Precisamente éste, el de las escuelas deportivas, saber que los niños pueden aprender, convivir y practicar deporte en el club. Yo me crié en un club y agradezco mucho a mis padres la oportunidad que me dieron. Sé lo importante que es para la gente joven convivir con otros jóvenes en un ambiente deportivo. Me gusta mucho también tener la oportunidad de organizar eventos deportivos de alto nivel. Aquí hemos tenido campeonatos nacionales e internacionales de saltos, se ha jugado el Open de España... Me gustaría, por ejemplo, poder tener el Madrid Masters en el club.

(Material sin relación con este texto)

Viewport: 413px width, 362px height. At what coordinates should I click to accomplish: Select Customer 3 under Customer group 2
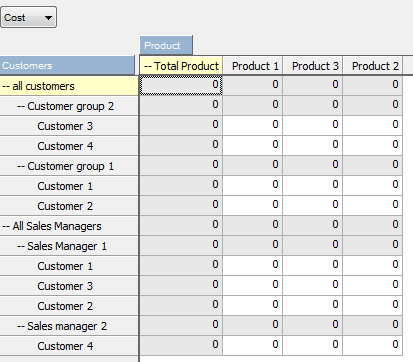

Creo que es muy interesante traer a tu club deportistas del más alto nivel y creo que este tipo de eventos hacen que se mejoren mucho las instalaciones. Aunque no siempre es fácil compatibilizarlo con el uso que el socio legítimamente quiere hacer de ellas.


Carlos Fernández Grande siente cumplidas sus aspiraciones profesionales: “Entre los clubes deportivos, el RACE está en la primera línea” y, desde luego, seguirá trabajando en este sector. Lo tiene claro: “Me gusta mucho lo que hago, me siento cómodo, sé dónde estoy ..., quizá porque he vivido desde pequeño la vida de club”.


Enhorabuena por este reconocimiento.